The character's job as an airship pilot also earned recognition, enough to be considered by the IGN staff one of multiple supporting characters in gaming in need of a spin-off game, especially with him showcasing his skills with both weapons and ships in the film Final Fantasy VII: Advent Children to support the main cast. Despite finding the character mean-spirited, Complex saw Cid's growth and role in the story of Final Fantasy VII, where he tries to help Cloud save the world from Sephiroth's Meteor while seeing space in the process, as a good arc for the character. In retrospect, Josh Broadwell from USA Today perceives Cid as a strange combination of both vehicular and moral support to Cloud across the game, but his constant abusive behavior towards his wife instead feels like a poor trait, as the arc the character faces feels too forced and does not develop after he stops such an act.

In Chad Concelmo's article from Destructoid, "The grumpy history of Cid", the VII take on the name is regarded as the "grumpiest Cid to ever star in a Final Fantasy game" as a result of his chaotic backstory. His relationship with Shera shows that the character still has notable growth throughout the story, enough to marry her. In The World of Final Fantasy VII: Essays on the Game and Its Legacy, Cid's dream of visiting space embodies the game's message of protecting the planet, which is seen by the writer as a weak child.

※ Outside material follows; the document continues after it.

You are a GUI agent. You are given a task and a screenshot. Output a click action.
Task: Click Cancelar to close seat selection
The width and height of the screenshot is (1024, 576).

===Portrayal in Final Fantasy VII Rebirth===
With the release of Final Fantasy VII Rebirth, Kenneth Shepard from Kotaku criticized the lack of smoking the character has in the recently released installment, as it removes a notable part of his design that the original 1997 game not only used in cutscenes but also as part of his unique techniques, and demanded Square Enix bring it back to be faithful to the original incarnation. Also commenting on Rebirth, Zackari Greif from GameRant said Cid's backstory now comes across as bad due to how toxic his relationship with Shera was, which tied into his desire to leave her and join Cloud's group. Rebirth revised the story into something nicer, which involves him aiding Aerith's cause due to previously meeting her mother and feeling responsible to aid her. This change of backstory led to mixed reactions among fans, but the writer believes there is still room for improvement in the third Final Fantasy VII installment that retells the original game's story. Kotaku sees this change in Cid as a major improvement over the original Cid, due to the potential for a healthier relationship with Shera in a follow-up that expands on his backstory.

In "Why Final Fantasy 7 Rebirth's Cid deserved better", Cat Bussell from TechRadar lamented that Rebirth cut some parts of the character's story. In retrospect, he labeled the original Cid as "a flawed, relatable figure whose dreams of being the first person in space were curtailed by budget cuts from the ruthless Shinra corporation". In contrast, Rebirths Cid offers a different characterization, and his role in the main narrative involving Shinra and how he meets Cloud's group is different. Rather than being an exploited worker from Shinra, he is instead a "glorified taxi service" for Cloud's sake. He lamented how Cid takes a back seat in the game and does not feel like a natural party member, even with his new connection to Aerith's family giving him the potential for a more notable role in the story. He compared this change with Yuffie Kisaragi's characterization in Rebirth, as the player never visits her hometown despite the large world Cloud can explore. ScreenRant said that Cid's debut in Rebirth was surprising due to the lack of confirmation about whether he would be playable and felt his design was revised to fit his age and look more youthful, a common change among characters in retellings of Final Fantasy VII produced by Square Enix.

In response to multiple questions, Cody Perez from Siliconera lamented that Cid was not playable in Rebirth, as the player can only hire him in the town of Gongaga for methods of transport. He claimed Cid had an inferior role compared to the original 1997 game, similar to fellow character Red XIII in Final Fantasy VII Remake, who only interacted with the main cast rather than fighting alongside them. Nevertheless, Perez still appreciated the idea of using Cid to travel across the planet in Rebirth.